A story of one surreal day, last week, captured the priorities in this rather wild summer of football news. I had reported on a club worth £250,000 – Stockport County – being taken over by a 27-year-old businessman who won't name his backers and insists the fact that his last business went into administration is inconsequential, and a player who earns £250,000 a week. The Carlos Tevez story was far less significant. It was just his representatives making a veiled pitch to Internazionale. A "come-and-get-me" plea as Swiss Ramble wouldn't say. But Tevez dominated the "most read". Stockport? Didn't make the list.

Player quotes are barely less popular, by the "most read" gauge. The provenance of these quotes might be foreign journalists – continental players are more comfortable sharing their thoughts with their compatriot writers – and because they are being re-interpreted and re-translated, the player's original meaning can get mashed. But such is the demand for the easy material they offer that they are picked up and recycled across the internet within minutes and will dominate any club's profile on the NewsNow aggregator. A study on the American media by the Project for Excellence in Journalism in 2006 found that 14,000 Google News stories described the same 24 news events. Couldn't have put it better.

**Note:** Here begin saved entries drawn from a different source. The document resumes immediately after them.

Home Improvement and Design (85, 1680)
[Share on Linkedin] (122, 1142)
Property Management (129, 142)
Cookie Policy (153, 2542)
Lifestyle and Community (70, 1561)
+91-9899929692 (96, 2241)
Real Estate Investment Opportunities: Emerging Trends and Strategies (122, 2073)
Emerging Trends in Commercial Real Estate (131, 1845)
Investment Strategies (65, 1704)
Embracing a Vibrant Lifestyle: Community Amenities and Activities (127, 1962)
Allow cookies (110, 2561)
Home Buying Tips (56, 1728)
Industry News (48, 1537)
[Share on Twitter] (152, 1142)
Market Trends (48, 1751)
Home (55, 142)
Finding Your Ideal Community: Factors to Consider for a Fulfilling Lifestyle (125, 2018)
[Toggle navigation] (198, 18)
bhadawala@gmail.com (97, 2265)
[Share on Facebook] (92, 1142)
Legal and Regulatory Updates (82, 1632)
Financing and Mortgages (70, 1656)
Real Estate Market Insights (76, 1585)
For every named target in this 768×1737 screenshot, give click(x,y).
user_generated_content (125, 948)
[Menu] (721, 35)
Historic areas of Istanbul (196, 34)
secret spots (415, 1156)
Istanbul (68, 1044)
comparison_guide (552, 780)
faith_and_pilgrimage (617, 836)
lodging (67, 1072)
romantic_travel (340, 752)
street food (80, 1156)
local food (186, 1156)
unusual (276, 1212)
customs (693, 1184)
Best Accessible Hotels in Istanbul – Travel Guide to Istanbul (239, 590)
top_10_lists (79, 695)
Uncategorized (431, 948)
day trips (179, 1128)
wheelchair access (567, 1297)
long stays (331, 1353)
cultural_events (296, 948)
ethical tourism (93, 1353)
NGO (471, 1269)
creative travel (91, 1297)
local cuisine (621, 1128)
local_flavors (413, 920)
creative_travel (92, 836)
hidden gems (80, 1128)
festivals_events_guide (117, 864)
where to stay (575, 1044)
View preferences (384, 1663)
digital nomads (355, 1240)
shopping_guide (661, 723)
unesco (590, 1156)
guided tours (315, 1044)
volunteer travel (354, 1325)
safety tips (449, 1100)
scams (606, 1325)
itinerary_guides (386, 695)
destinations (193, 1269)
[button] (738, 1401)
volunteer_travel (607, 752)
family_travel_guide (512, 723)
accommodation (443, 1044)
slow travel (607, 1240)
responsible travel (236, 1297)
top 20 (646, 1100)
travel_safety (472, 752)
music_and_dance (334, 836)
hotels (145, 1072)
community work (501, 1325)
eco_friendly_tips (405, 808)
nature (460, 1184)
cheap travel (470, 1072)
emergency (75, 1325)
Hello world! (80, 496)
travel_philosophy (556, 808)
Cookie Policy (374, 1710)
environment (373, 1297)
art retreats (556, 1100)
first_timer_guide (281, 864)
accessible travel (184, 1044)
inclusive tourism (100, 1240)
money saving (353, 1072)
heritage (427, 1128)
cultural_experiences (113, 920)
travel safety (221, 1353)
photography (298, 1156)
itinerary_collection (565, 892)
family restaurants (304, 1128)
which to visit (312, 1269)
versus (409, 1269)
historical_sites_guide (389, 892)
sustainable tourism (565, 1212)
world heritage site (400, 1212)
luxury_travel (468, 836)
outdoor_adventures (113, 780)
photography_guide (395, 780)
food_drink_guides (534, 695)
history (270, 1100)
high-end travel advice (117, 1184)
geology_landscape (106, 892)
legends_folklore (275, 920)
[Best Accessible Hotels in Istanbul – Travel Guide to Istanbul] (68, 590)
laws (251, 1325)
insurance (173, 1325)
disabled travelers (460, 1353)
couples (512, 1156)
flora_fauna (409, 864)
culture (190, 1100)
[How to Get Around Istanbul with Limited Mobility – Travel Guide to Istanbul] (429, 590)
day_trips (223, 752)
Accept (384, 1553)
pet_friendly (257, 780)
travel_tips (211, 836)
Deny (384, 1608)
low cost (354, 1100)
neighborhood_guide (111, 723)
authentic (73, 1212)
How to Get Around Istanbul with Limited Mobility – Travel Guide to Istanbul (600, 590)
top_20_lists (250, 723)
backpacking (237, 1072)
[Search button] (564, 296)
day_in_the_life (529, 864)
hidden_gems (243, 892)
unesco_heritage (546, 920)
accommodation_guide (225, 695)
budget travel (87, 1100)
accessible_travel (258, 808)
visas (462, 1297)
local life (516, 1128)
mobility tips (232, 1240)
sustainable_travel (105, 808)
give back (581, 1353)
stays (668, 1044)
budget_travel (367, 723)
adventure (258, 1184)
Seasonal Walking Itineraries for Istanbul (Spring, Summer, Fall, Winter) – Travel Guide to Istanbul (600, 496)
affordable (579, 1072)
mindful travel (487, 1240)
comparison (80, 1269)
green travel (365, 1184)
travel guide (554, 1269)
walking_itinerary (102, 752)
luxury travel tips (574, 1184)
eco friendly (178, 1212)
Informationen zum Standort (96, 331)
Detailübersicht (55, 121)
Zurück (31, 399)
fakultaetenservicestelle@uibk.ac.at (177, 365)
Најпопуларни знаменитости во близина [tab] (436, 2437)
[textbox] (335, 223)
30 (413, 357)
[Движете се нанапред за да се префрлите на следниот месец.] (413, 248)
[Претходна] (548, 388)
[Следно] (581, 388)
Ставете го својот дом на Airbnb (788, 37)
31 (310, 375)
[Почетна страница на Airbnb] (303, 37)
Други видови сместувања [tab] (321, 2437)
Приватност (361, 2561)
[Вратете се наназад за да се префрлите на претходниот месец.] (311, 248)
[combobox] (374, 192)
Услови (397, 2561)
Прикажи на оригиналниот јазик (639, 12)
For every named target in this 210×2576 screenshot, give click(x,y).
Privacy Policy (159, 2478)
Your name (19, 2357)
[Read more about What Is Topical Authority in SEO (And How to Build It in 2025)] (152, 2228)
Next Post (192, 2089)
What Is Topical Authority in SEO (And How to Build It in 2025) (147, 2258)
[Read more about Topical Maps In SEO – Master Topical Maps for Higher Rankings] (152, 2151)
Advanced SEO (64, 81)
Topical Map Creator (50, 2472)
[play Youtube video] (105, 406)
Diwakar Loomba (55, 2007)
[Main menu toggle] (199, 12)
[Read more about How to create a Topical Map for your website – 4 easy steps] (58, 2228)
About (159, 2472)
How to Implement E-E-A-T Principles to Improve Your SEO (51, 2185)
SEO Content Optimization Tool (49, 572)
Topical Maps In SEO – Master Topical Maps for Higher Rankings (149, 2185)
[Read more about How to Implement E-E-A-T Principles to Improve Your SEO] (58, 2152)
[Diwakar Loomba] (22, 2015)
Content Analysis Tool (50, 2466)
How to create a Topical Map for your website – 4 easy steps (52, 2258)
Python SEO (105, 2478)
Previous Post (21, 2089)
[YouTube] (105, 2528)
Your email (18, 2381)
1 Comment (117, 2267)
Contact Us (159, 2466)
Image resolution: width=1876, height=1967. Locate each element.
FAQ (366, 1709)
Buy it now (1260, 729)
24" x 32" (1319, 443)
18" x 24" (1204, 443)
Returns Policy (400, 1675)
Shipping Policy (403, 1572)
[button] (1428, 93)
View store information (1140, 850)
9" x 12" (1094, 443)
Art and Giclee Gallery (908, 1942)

I assure you that keeping them safe until the papers roll off the presses is a job. Last Monday, Paul Scholes provided one of the most absorbing interviews given by a Manchester United player for years, to eight or so national daily newspaper reporters whose pact it was to release none of it to online editions until midnight. The Independent's back page, emailed to the BBC to help its paper review, was subsequently photographed and tweeted as a sizeable picture. By 9.30pm, the quotes were doing the rounds of fans' sites. It's a minefield out there.

Kieron O'Connor may contradict me when I say that his fine weekly posts are not subject to this re-publishing, though their revelations are often far more significant. So time to blank the "best read" and head for Edgeley Park, then? Maybe it is. But while I start the car, I should mention that yes, Samir Nasri probably will sign for Manchester United.